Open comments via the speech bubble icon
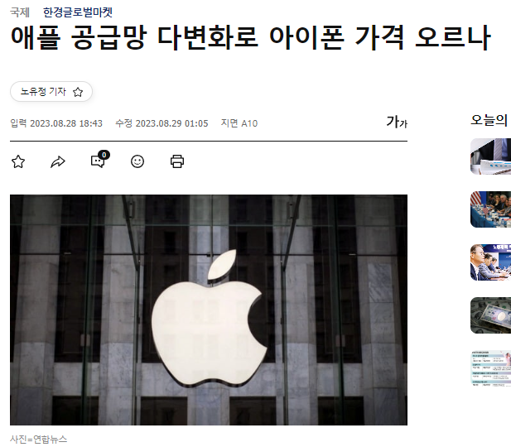 coord(99,160)
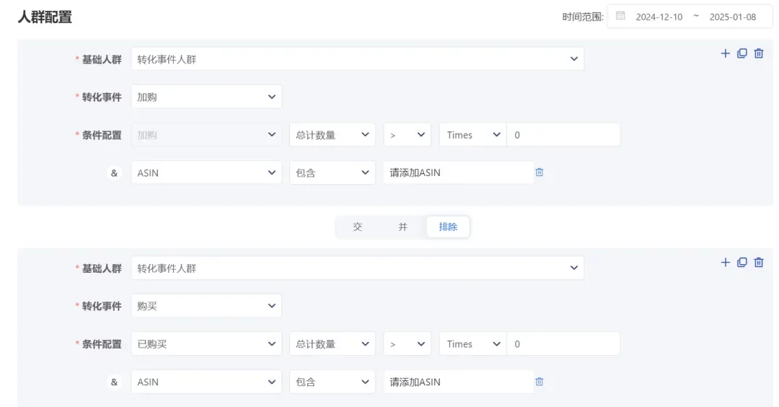779x407 pixels.
Task: Click the Times value field in second group
Action: coord(563,344)
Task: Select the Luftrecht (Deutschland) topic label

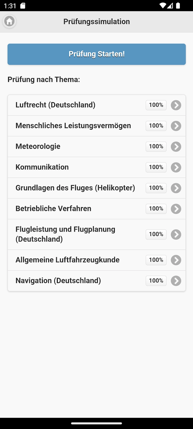Action: click(x=55, y=105)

◆ **WORK TASK**
The task requires the full listing to be given again verbatim, without its pictures.

◆ **EXERCISE RESULT**
Open comments via the speech bubble icon
 coord(99,160)
779x407 pixels.
Task: Click the Times value field in second group
Action: coord(563,344)
Task: Select the Luftrecht (Deutschland) topic label

Action: click(x=55, y=105)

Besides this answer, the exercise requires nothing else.